ST. JOHN’S, NL – It will cost Newfoundland and Labrador residents a lot less to buy a salmon licence for the 2018 angling season.
Premier Dwight Ball and Fisheries and Land Resources Minister Gerry Byrne announced details of the province’s salmon strategy for this year today, May 25.
All salmon licences will be sold to residents of the province for $5 plus HST, instead of $23 plus HST and a $3 fee for vendors that has been charged in the past, according to a news release.
Vendors will retain the full amount of the $5-fee minus the taxes.
The cost of licences for non-residents will continue to be $80 plus the revised $5-vendor fee.
The fee structure for 2018 was made to help compensate vendors for "errors and omissions" caused as a result of the Department of Fisheries and Oceans’ (DFO) delayed availability of licences, the release stated.
It’s expected DFO’s decision to issue a late management plan, one that allows anglers to keep one fish only pending a mid-season review, will mean less interest in salmon angling.

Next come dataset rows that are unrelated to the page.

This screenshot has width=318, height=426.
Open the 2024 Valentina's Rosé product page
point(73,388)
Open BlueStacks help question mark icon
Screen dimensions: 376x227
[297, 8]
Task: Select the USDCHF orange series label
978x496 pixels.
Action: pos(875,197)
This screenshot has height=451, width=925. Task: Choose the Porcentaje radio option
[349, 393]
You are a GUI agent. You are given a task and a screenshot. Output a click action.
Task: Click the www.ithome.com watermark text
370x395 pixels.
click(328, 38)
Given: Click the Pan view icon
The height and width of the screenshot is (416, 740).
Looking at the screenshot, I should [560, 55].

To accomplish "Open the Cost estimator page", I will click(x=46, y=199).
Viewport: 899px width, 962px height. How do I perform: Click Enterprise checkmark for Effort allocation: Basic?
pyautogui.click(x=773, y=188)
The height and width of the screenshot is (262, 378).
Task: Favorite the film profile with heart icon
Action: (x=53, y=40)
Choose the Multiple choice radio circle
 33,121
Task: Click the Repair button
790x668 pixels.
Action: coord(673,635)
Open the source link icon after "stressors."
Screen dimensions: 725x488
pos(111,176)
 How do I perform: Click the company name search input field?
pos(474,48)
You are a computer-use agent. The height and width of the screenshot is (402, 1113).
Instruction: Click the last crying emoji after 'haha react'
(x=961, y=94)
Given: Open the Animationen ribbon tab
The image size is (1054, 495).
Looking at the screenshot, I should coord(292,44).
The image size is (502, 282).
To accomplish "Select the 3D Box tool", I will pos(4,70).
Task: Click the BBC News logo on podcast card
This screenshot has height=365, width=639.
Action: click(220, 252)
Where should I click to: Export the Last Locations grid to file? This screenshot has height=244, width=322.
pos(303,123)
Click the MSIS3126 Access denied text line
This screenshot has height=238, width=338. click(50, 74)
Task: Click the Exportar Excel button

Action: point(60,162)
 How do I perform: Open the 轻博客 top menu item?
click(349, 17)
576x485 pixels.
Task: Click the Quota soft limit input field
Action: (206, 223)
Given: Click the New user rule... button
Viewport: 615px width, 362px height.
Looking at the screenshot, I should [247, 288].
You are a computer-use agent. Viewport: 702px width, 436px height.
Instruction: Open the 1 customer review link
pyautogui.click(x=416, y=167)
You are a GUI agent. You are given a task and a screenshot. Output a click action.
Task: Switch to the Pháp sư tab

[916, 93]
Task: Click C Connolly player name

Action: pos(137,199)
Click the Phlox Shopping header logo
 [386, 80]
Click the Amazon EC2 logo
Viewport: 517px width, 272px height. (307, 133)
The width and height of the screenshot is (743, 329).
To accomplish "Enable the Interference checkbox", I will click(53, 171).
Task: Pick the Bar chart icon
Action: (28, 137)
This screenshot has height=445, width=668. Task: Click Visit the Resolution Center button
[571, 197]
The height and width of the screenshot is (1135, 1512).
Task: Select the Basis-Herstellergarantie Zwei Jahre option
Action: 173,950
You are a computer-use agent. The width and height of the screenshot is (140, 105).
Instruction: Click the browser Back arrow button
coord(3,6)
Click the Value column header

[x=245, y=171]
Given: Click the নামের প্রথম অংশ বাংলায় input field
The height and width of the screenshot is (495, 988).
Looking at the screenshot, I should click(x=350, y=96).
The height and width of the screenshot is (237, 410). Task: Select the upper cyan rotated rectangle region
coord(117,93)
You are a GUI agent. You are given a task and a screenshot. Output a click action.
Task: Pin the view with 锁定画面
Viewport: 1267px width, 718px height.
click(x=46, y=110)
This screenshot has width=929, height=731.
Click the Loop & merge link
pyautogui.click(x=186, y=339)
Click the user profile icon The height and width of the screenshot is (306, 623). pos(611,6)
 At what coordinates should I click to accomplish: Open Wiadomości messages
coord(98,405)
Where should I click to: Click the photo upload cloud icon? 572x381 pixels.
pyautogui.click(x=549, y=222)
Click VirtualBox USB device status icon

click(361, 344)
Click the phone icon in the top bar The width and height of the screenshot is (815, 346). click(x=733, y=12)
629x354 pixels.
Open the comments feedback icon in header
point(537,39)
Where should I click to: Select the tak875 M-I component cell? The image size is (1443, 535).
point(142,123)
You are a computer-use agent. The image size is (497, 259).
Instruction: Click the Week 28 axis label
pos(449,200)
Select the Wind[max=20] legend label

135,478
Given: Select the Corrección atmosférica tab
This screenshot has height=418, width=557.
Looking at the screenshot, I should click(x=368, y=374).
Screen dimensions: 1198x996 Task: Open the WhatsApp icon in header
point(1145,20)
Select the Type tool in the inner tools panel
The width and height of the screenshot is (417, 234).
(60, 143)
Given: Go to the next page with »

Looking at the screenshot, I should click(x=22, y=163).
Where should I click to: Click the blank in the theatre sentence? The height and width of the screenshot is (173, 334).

The change also recognizes the financial effect to licence vendors and equipment suppliers resulting from reduced licence and angling-related equipment sales.
“Now more than ever, we need a strong and sustained presence on our rivers by anglers who are connected to wild salmon like no one else and are fighting for their protection,” Ball said.
The Department of Fisheries and Land Resources, meanwhile, is responding to DFO’s catch-and-release limit of three fish per day set for all rivers in the province in 2018.
The provincial department plans to create regulations under the Wildlife Act to give the minister the authority to establish catch-and-release annual and in-season quotas, suspend or cancel licences, and enable scientific research.
Fisheries and Land Resources will also undertake a study of study of catch-and-release angling and its impact on salmon mortality specific to Newfoundland and Labrador.
“My department is committed to ensuring Newfoundland and Labrador’s important salmon resource is managed using the best science available,” Byrne said.
“The study announced today will help determine the impact of catch-and-release angling on salmon mortality and establish the best approach. We must work to ensure this resource is managed based on true science, and that it upholds anglers’ established values of conservation.”